Hamster Roll, jogo 1000
Recentemente, para um conteúdo que pretendo lançar no podcast, comecei a fazer o meu novo top 50, eliminando 19 jogos a cada 20. Excelente. E para isso, estou usando a ferramenta
PubMeeple, em que você lança uma lista de jogos, cadastro do BGG ou como preferir, e então o sistema sugere um número de comparações entre dois jogos com base na quantidade que você colocou. No meu caso, são 5000 comparações aproximadamente - e estou longe de acabar. Enquanto faço essas comparações, me peguei refletindo sobre alguns pontos muito importantes dessa jornada dos 1000 jogos, principalmente se comparada com a jornada dos 500.
Quantidade x Qualidade
Me perguntaram se dentre esses 1000 jogos, qual era a porcentagem de jogos “lixo”. Não gosto de utilizar esse termo para descrever jogos, apesar de alguns me parecerem ser dignos do termo, mas se for pensar na porcentagem de jogos que eu jogaria novamente vs a quantidade de jogos que não jogaria, sem dúvida tem muito mais jogos que eu NÃO jogaria novamente.

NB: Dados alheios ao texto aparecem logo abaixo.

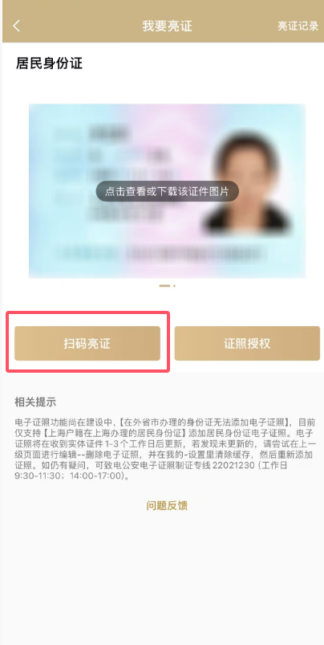Open the 问题反馈 link
This screenshot has width=324, height=645.
(167, 505)
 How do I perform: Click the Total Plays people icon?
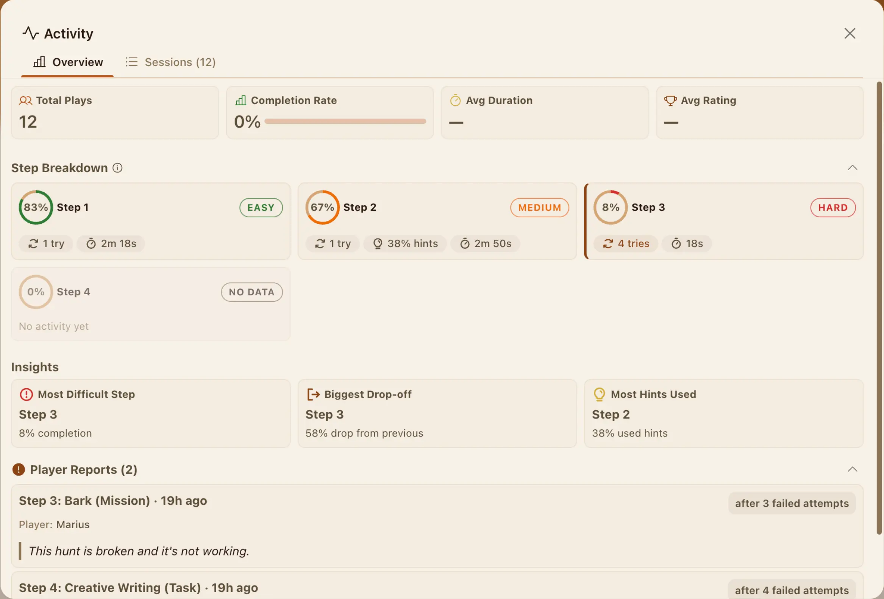pyautogui.click(x=25, y=100)
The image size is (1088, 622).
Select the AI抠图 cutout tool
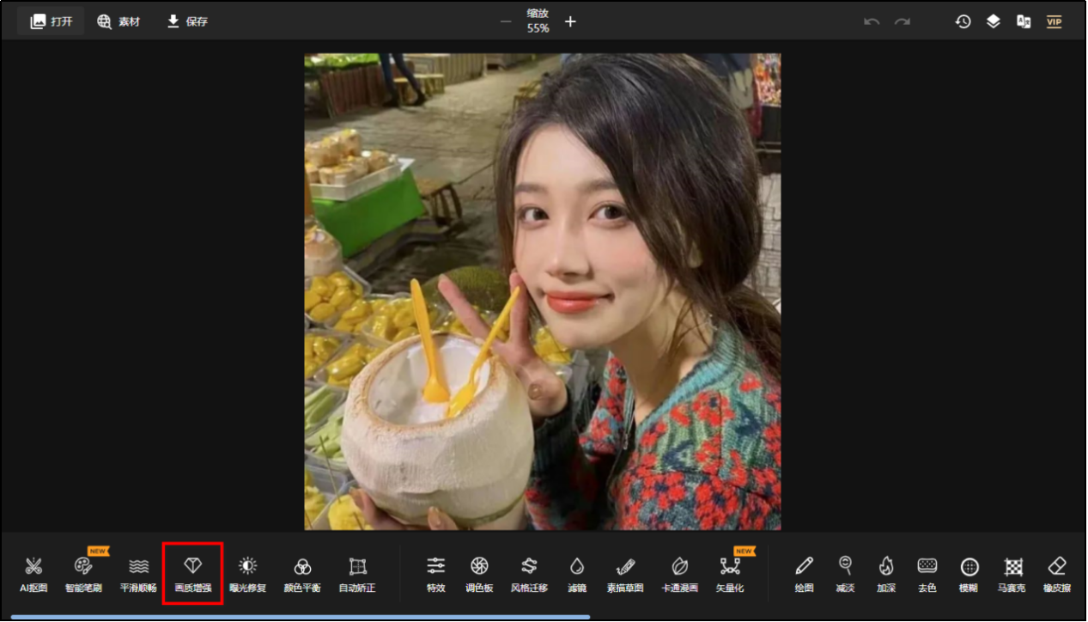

Isso porque nessa jornada, eu quis jogar de tudo, não recusar nada, experimentar. Sem dúvida essa experimentação trouxe a tona com muito mais vigor aquilo que se destaca. Quando jogo um jogo que realmente eu quero jogar de novo, e acho muito bom, ele emerge dentre centenas de caixas. Imagine uma piscina de bolinhas, em que cada caixa de jogo nova é uma bolinha, mas dentre centenas de bolinhas, uma delas tem um prêmio dentro, que é aquela experiência que faz você pensar o quão bom é jogar.
Fazendo as comparações no PubMeeple, boa parte do tempo não estou comparando jogos que eu gostaria de jogar mais do que outro, mas me parece que passo mais tempo escolhendo entre o menos pior, reflexo de jogar, jogar e jogar, sem fazer um filtro, mas será que, ao filtrar jogos, eu teria encontrado alguns dos que hoje considero meus jogos favoritos?
Esses jogos que não jogaria novamente tem diversas origens. Existem jogos nacionais, feitos por brasileiros, novos ou velhos, existem jogos importados, que nunca foram cogitados lançar no Brasil, hypes que me decepcionaram. É uma amostra bem mista. Minha conclusão é a mesma de antes de chegar aos 500: existe um abismo entre jogar e comprar, ainda mais considerando os preços atuais. Valorize os jogos que você gosta, pois talvez aquele jogo que você jogou em 2018, ainda seja melhor do que muitos dos jogos lançados depois dele.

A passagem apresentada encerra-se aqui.